The ice retreats 2013-01-25

Publicerad 2013-01-25 22:46:26 i Allmänt

http://lagmansnatursida.se/dbarkiv/2013/vecka04/db13jan25.htm
 
In the Alps, we see a similar trend in our time. Here the glaciers have been studied for a long time. Glaciers which advanced posed a danger to humans and the Little Ice Age caused despair in some Alpine valleys when glaciers advanced, killed trees and destroyed pastures. You can see two glaciers where the glacier front has been determined since the birth of Christ and their advance into the valleys reached maximum during the 1800s.
 

Diagramsource: http://www.sciencedirect.com/science/article/pii/S0277379108001479

Upside in the diagram shows how glaciers advance, down how they retreat. Horizontal lines show trees in the area killed by the ice and the line to the left shows tree-ring series.
We can see that around 600 century AD it was a severe cold spell which in the first part coincides with the Migration Period from around year 375 to about year 600. Little Ice Age lasted from the 1300s to the end of the 1800s broadly. What happened during the 1900s are not so apparent in this chart so we decide to take one more chart.

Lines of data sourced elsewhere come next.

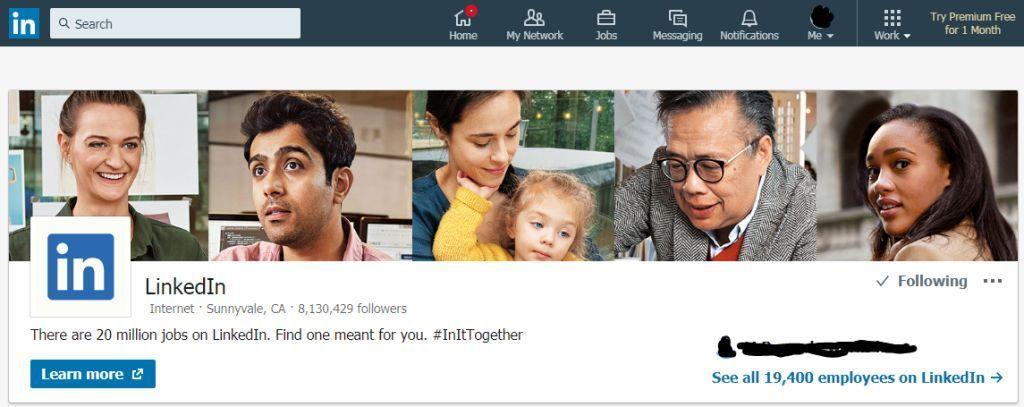1024x407 pixels.
Task: Click the 8,130,429 followers text
Action: (x=352, y=308)
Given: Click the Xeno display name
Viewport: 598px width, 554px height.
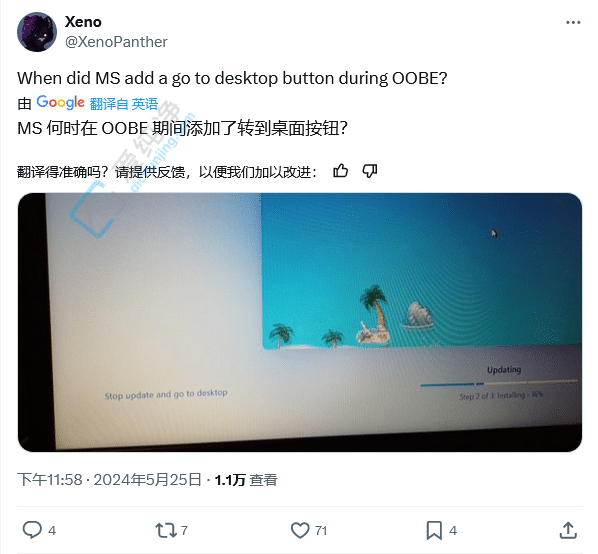Looking at the screenshot, I should point(83,22).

At the top of this chart, we see something called the Atlantic Multidecadal Oscillation, AMO. It is a measurement of the thermal fluctuations in the Atlantic waters measured from the equator to 60 degrees north latitude. It is a compilation of temperature average deviations around a normal. It was slightly cooler during two periods in the 1900s. This is compared with 38 glaciers in Switzerland and how they have moved.

Around 1920 it was about 25 glaciers which advanced (blue color), someone was stationary (yellow color) and 12 retreated (red color). There are not always good data, especially in the 1800s and that's when there are light markings. AMO's cold spells are reflected in the Swiss glaciers advance.

We'll say, it's lucky that the Little Ice Age got such abrupt end in the late 1800's and early 1900's. We got a better world in several ways. I just read Herman Lindqvist's book about Jean Bernadotte and it tells about some years at the time of the French Revolution when there were several long winter periods of 20 degrees below zero in France. We don´t have that today.